Discussion and Conclusions

In this paper we propose a bio-inspired model to extract spatiotemporal features from videos for human action recognition. Our model simulates the visual information processing mechanisms of spiking neurons and spiking neural networks composed with them in V1 cortical area. The core of our model is the detection and processing of spatiotemporal information inspired by the visual information perceiving and processing procedure in V1. The dynamic properties of V1 neurons are modeled using 3D Gabor spatiotemporal filter which can detect spatial and temporal information inseparately. To further process spatiotemporal information for effective features extraction and computation of saliency map, we adopt the center surround interactions, inhibition and facilitation based on horizontal connections of neurons in V1. The visual attention model is then integrated into the proposed approach for better action recognition performance. Then the bio-inspired features generated by neuron IF model are encoded with the proposed action code based on the average activity of V1 neurons. Finally the action recognition is finished via a standard classification procedure. In summary, our model has several advantages:

  1. Our model only simulates the visual information processing procedure in V1 area, not in MT area of visual cortex.
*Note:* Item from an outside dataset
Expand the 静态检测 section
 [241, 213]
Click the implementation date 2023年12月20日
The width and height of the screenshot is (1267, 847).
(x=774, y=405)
So our architecture is more simple and easier to implement than the other similar models.
  2. The spatiotemporal information detected by 3D Gabor, which is more plausible than other approaches, is more effective for action recognition than the spatial and temporal information detected separatively.
  3. Salient moving objects are extracted by perceptual grouping and saliency computing, which can blind meaningful spatiotemporal information in the scene but filter the meaningless one.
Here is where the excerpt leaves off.